===== Material provided

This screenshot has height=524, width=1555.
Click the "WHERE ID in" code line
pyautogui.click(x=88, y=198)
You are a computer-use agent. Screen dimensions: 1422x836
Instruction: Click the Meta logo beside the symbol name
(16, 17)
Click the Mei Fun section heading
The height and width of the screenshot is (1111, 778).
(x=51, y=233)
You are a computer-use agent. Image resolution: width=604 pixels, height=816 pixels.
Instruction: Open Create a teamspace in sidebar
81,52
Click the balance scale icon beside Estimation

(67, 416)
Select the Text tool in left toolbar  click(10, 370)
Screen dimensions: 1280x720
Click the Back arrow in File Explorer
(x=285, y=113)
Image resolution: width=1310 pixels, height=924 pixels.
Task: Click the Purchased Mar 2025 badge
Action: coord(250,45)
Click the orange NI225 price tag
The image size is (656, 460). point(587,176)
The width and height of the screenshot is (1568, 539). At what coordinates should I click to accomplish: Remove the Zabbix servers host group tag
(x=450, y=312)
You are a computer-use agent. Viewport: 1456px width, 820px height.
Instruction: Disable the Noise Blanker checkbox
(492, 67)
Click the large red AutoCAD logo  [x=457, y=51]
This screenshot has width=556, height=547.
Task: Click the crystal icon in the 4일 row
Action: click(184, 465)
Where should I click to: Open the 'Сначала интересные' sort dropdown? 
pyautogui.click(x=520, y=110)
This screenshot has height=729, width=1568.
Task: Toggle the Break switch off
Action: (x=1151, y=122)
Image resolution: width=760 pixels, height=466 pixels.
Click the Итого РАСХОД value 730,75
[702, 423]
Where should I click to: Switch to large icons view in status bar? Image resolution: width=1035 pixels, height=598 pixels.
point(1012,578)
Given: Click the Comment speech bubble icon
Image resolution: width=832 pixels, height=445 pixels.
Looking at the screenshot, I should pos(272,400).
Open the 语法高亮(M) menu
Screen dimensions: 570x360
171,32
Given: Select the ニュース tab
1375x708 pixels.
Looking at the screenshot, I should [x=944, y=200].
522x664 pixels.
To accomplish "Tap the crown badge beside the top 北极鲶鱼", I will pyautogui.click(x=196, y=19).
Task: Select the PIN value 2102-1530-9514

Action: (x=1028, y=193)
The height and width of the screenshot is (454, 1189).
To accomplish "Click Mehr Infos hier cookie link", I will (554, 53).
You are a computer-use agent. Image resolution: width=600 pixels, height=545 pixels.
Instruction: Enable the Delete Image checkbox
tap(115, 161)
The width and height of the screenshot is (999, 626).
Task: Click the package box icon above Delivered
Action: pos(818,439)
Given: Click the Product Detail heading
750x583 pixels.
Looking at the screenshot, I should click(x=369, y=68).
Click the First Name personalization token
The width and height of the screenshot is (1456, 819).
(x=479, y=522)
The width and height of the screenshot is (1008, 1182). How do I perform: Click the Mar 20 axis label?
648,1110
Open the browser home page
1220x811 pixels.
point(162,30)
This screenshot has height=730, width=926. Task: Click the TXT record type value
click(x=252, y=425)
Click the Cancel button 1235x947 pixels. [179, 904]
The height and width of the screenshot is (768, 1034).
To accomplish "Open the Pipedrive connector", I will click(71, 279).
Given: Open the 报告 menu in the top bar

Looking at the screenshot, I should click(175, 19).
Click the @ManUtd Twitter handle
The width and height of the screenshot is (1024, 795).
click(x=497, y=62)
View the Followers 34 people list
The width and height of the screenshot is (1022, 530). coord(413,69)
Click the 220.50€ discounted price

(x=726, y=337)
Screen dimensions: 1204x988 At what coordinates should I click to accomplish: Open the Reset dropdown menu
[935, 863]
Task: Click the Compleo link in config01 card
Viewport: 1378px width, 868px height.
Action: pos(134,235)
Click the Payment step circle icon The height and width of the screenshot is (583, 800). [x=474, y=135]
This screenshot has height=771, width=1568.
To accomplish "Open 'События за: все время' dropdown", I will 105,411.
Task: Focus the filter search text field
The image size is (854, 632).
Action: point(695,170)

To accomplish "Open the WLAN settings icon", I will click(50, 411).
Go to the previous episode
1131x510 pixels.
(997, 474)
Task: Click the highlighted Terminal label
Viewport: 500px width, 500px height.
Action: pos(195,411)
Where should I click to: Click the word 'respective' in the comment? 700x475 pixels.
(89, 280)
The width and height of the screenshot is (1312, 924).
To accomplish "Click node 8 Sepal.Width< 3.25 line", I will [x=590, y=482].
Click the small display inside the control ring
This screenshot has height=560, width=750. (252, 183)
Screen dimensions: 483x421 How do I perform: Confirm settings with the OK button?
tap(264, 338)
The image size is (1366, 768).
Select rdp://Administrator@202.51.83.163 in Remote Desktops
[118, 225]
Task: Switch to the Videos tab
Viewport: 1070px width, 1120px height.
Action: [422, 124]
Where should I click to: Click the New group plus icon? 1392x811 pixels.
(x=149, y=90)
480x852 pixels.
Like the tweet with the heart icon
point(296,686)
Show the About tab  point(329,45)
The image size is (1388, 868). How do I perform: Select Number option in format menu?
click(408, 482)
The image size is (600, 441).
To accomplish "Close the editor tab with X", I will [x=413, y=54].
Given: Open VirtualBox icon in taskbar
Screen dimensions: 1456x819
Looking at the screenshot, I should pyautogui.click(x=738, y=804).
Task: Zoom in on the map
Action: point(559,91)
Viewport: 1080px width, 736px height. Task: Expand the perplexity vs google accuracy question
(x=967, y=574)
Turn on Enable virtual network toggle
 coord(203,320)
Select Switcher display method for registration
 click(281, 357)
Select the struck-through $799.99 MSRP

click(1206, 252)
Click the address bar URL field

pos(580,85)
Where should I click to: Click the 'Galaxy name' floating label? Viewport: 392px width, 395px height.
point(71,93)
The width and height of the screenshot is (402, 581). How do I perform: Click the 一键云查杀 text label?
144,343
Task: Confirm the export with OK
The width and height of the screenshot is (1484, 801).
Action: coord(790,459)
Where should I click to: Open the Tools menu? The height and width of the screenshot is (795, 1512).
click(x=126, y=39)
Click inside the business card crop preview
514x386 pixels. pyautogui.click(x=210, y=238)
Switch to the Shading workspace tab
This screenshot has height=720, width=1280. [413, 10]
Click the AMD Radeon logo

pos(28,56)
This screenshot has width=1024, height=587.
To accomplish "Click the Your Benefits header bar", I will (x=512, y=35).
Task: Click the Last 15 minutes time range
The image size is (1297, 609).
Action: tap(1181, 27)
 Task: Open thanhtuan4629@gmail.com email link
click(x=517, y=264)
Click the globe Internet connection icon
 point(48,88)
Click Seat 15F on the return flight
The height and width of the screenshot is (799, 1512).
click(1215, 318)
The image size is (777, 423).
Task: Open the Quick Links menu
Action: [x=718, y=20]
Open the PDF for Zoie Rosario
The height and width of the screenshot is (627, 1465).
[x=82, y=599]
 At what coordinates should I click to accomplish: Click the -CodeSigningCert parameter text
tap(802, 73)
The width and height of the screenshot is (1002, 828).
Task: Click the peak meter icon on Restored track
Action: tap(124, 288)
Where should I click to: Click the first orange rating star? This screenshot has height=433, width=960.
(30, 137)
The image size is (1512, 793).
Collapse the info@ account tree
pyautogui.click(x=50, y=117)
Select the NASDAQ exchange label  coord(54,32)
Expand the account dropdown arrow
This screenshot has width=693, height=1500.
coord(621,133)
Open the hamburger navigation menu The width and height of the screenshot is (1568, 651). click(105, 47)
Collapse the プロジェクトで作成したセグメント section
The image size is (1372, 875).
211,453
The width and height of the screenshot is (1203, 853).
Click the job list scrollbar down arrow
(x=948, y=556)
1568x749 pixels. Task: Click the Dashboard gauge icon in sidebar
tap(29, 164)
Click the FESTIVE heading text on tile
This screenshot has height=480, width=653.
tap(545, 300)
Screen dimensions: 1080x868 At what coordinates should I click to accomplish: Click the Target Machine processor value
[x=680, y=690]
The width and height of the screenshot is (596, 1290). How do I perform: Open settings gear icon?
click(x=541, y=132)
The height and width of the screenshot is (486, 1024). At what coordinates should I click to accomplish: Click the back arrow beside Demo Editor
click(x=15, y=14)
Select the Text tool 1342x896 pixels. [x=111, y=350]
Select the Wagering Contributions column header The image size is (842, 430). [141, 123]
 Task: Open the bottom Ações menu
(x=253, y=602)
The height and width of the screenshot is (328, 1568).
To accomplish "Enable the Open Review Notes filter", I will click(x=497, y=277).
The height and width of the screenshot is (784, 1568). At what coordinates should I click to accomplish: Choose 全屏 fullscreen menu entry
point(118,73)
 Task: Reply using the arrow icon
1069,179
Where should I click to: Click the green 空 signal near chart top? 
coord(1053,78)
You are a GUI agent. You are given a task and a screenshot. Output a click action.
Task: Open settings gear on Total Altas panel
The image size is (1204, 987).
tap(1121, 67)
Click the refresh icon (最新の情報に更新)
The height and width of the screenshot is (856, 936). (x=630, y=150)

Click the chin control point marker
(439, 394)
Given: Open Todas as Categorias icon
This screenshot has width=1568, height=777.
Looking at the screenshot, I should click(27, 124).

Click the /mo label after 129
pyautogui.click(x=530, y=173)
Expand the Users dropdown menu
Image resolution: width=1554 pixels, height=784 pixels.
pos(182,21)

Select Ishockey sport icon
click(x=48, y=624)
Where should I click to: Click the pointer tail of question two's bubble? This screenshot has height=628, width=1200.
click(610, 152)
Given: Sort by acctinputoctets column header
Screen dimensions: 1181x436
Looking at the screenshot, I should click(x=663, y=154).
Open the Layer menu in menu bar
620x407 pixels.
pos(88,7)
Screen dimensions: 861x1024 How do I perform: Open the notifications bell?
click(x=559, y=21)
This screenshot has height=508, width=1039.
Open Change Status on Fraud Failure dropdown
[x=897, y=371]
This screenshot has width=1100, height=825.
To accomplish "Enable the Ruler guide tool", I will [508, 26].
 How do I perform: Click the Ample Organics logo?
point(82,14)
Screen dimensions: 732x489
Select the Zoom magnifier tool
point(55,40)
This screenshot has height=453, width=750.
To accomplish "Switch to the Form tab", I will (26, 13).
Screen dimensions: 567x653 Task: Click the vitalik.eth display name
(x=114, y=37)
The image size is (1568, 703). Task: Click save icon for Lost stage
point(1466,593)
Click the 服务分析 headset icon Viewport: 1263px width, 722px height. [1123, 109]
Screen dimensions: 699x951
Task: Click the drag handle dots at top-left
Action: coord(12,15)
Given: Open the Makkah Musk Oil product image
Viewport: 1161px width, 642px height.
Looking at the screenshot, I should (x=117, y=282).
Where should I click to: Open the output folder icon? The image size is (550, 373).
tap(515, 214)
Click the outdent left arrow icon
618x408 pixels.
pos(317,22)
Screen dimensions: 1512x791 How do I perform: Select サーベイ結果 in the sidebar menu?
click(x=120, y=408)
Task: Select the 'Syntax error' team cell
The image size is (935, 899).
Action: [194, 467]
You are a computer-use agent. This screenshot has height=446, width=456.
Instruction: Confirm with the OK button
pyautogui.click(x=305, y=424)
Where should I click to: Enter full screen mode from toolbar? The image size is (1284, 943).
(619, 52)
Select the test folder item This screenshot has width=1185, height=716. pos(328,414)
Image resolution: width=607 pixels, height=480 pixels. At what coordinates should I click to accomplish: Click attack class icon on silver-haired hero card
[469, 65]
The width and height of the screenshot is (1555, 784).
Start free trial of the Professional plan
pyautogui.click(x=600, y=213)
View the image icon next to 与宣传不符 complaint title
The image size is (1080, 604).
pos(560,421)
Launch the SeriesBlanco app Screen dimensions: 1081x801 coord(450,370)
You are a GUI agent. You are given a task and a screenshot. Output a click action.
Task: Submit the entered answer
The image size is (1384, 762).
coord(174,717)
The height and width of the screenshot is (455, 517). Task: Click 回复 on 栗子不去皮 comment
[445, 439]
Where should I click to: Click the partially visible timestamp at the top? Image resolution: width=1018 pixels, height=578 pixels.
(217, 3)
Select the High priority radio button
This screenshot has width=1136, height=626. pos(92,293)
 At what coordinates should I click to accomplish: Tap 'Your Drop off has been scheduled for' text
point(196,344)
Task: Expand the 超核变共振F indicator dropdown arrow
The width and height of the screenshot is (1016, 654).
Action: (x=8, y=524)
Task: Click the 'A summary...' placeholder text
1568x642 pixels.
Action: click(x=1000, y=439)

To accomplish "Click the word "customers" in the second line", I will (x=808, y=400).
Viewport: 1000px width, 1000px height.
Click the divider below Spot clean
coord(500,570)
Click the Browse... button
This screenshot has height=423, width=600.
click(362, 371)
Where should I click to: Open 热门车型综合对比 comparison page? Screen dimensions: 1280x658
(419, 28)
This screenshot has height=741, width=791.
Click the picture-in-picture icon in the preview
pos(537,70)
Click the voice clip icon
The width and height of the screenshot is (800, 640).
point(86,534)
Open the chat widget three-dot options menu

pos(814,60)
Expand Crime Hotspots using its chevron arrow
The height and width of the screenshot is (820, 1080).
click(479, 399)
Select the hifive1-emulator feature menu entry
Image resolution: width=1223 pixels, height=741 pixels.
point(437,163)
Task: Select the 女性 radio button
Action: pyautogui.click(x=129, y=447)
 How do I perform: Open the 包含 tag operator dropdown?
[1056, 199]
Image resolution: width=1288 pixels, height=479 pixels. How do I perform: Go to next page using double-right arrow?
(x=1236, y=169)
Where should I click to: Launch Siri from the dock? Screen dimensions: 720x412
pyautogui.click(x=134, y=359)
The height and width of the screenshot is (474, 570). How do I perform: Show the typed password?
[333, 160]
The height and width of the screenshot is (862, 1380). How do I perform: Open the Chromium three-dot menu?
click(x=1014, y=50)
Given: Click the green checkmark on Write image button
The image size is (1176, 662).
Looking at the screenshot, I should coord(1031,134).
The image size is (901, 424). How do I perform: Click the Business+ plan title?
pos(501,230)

==========

### What is expected
Which lines in the records above hold the string "header"? Copy each of them.

### Answer
To accomplish "Click the Your Benefits header bar", I will (x=512, y=35).
Select the Wagering Contributions column header The image size is (842, 430). [141, 123]
Given: Sort by acctinputoctets column header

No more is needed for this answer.